Q What happened to the SD collaborator?
THE PRESIDENT: We are advised that the film is exhausted, and we will take our recess at this time. Fifteen minutes.
(A recess was taken.)
THE MARSHAL: The Tribunal is again in session.
DR. KOESSL:
Q Witness, would you tell us briefly, please, what were your relations with the SD assistant in Amberg and to the agent in Kamm which Feber mentioned?

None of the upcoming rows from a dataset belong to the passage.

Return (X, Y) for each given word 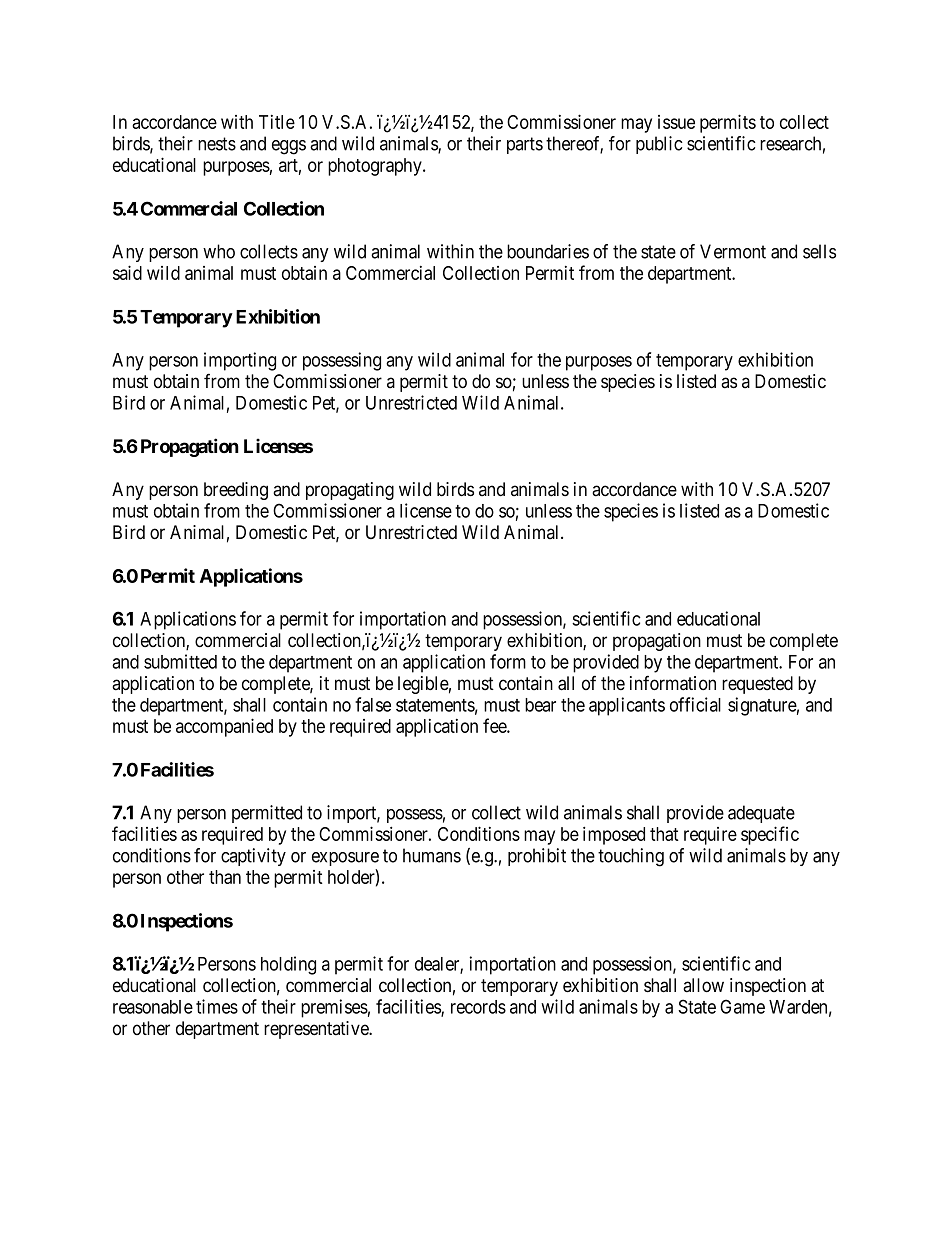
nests (217, 144)
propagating (350, 491)
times (217, 1006)
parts (525, 145)
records (478, 1007)
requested (757, 685)
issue (676, 122)
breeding (236, 491)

A. In Amberg, the following occurrence took place, an occurrence which in one way brought me in contact with one SD-man at Amberg. A man in civilian clothes came to see me and wanted to talk to me in the matter of the witness who had been summoned as a witness, at a trial The man told me that he had come from the SD office. The witness had called on him because he found it embarrassing to appear as a witness in a case. The event in question was of the kind that occurs quite frequently. The man was to give information in a political penal case in which he had been interrogated by the police as a witness, and he found that embarrassing. He did not want to appear to be a man who denounces others. As I remember with absolute certainty, he was not the sort of person who denounced others. The police interrogated him because the police were of the opinion that he was bound to have some knowledge, and in fact he did know something. The man from the SD asked me in connection with the examination of this witness, in some way or another, to make it known that that witness -- whose name I no longer remember -- by testifying as a witness was not doing anything dishonorable. I told him that in the proper manner in order to protect that witness, I would prefer to that point, and I did so. That was not only my privilege but it was my duty to act in the manner in which I did act in such a case. There was no question of a person who denounced someone else or even a so-called informer being covered up for in the case. That man from the SD, whose name I no longer remember either, also told me on that occasion, that he would like to draw my attention to conditions which existed at the Hermann Goering Works. The Hermann Goering Works were iron works in the close proximity of Amberg. The "Initpoldhuette" was the name of it.